» WHAT IS ASKED
a) In the passage about suburban life, how long does the writer say it takes to get to the mall?
b) List every housing option for Washington, DC, that the passage about suburban life lays out.
c) Pick up the passage about suburban life where it stops and keep writing.

» PROVIDED PASSAGE
========
Essentially, Mendes seems to adopt the view of literary urbanista types that the suburbs are a death filled wasteland. I find this attitude weird firstly as a business decision because it seems to me that mocking where most people live isn’t the way to make a lot of money. But more importantly, I don’t know what the big look-down-your-nose issue is that people have with the suburbs. I live in the suburbs because it’s near the city where my wife and I work. But we like having a lawn and a little space. I’m just not getting the soul sucki-ness of it all.

I think I’m the bizarro Sam Mendes. I’ve embraced everything he fears.

The question sometimes comes up in conversation with old friends. What was the best time of your life? And I’m sometimes embarrassed to admit it but right now is the best time of my life. Truly. And I’m a short chubby bearded dad living in the suburbs. I mow my lawn. I pay bills. I talk to my wife about what she did that day. I change diapers. Lots of them. Sometimes we go get ice cream. I do all those things that angsty pubescents jeer at.


I resemble those remarks.  As someone who used to mock the very notion of living in suburbia, I’ve come to enjoy it.  Sure, it takes an hour to get to the mall (for me that’s the one with the grass and the monuments, not the stores), but at the same time I’m older and not looking for the same things now that I was when I was in my twenties.  I’m perfectly content with my yard, my cigar, and a book (and maybe a little bit of scotch).

Of course my experience is slightly different.  Those of you familiar with DC know your options are: (1) pay a lot of money and live in what is essentially the suburbs (Friendship Heights, Tenleytown, etc.), (2) pay a lot of money and live in a small apartment on Dupont, (3) pay a medium amount of money and live in a transitional neighborhood that you hope transitions enough by the time your kids are old enough to go to school, and (4) pay a small-to-medium amount of money and live in a neighborhood that requires you to carry a gun for protection.  The DC suburbs are really the only place a middle-class guy can find a house that will not break his bank. And, frankly, my neighborhood is probably more diverse than most sections of DC.
========
» GIVEN MATERIAL
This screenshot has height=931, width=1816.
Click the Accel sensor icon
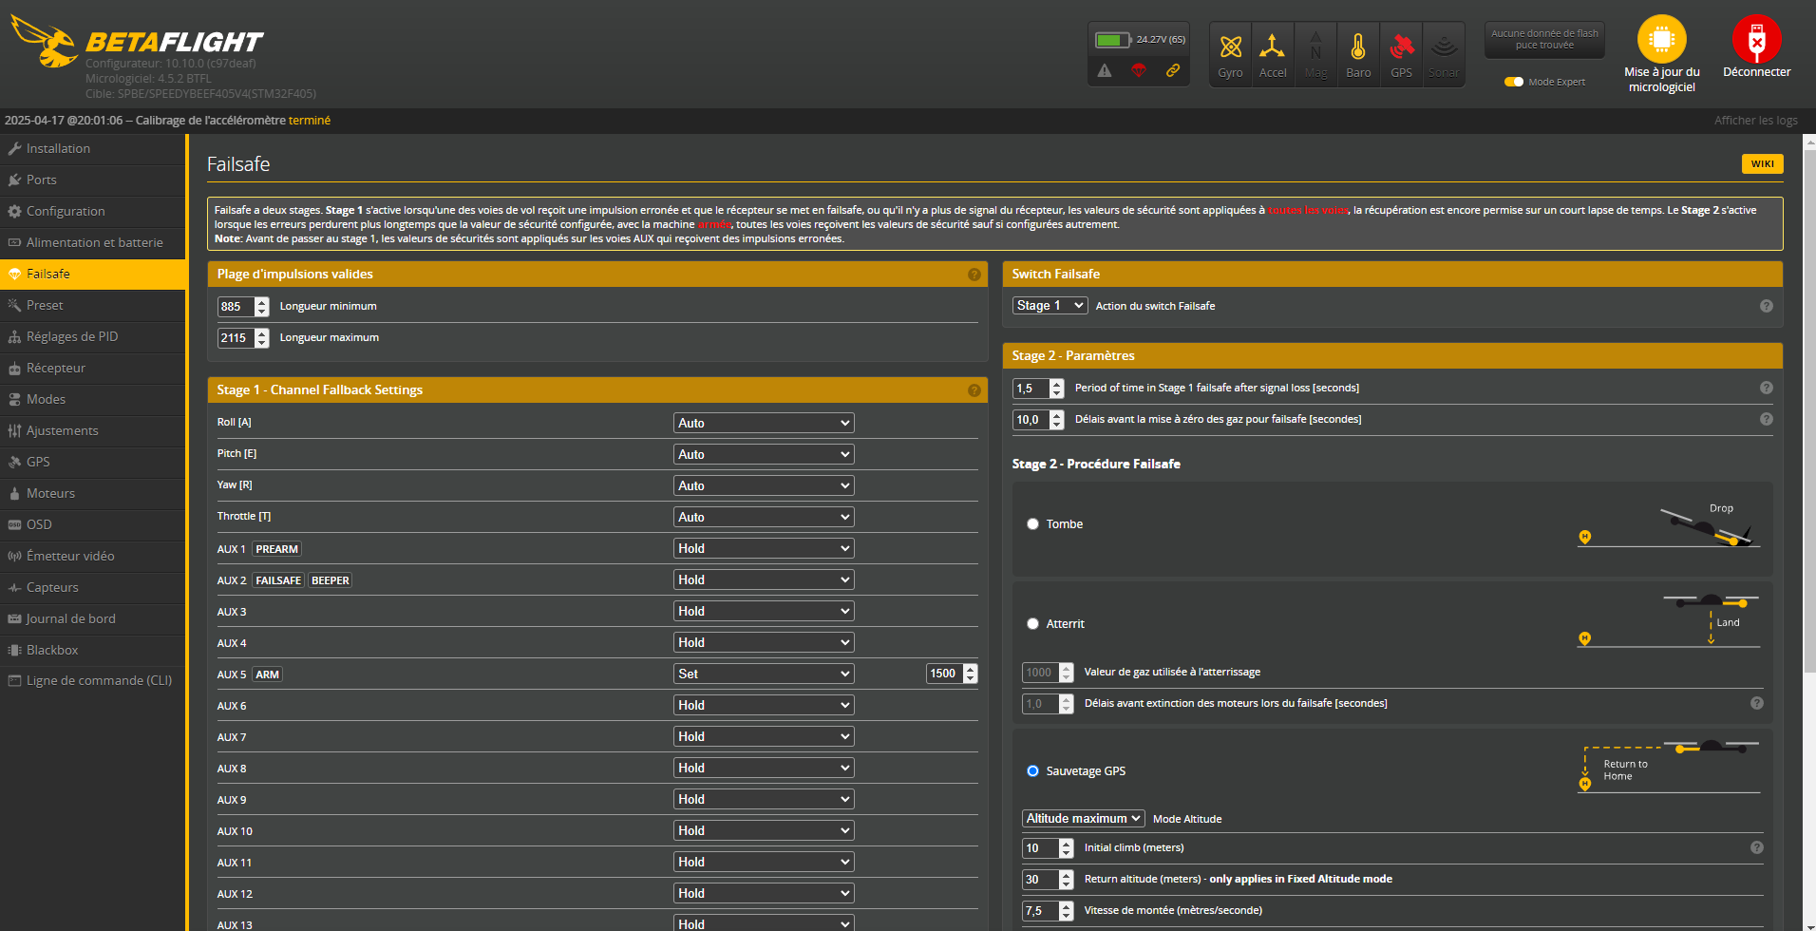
========
» RESPONSE LIST
a) An hour.

b)
1. Pay a lot of money and live in what is essentially the suburbs (Friendship Heights, Tenleytown, etc.).
2. Pay a lot of money and live in a small apartment on Dupont.
3. Pay a medium amount of money and live in a transitional neighborhood that you hope transitions enough by the time your kids are old enough to go to school.
4. Pay a small-to-medium amount of money and live in a neighborhood that requires you to carry a gun for protection.

c)
That said, I can understand some of the antipathy towards certain aspects of suburban life.  I’m not a big fan of the new developments where the houses all look the same and your options for eating out are all at the strip mall a mile away. But that’s a personal preference. Like Matt, I do not understand the sniveling, jeering attitude taken against the suburbs—an attitude that is not exclusive to teenagers and hipsters in their twenties.

Most of this antipathy is overwrought and based on an ungenerous evaluation of people’s reasons for choosing to live outside the city. Some do it because of economic concerns. Others might just want a little more space. Whatever the reason, I don’t think we’re all a bunch of lily-white, anti-social people afraid to deal with unlike people.

Finally, you almost get the sense from certain quarters (read the first two comments on Matt’s blog post) that to live in the suburbs is somehow anti-Christian. I just don’t get it. I must have missed that encyclical calling for all Christians to live on top of each other in small apartments that barely fits a family of four. Considering the call to be fruitful and multiply, I would almost think it a Christian’s duty to move beyond the city and find that house that can accomodate those ten kids you’re supposed to have. I jest of course, but as long as you take an active part in your community, does it matter if your community consists substantially of houses with white picket fences or of several fifteen-story apartment buildings manned by doormen?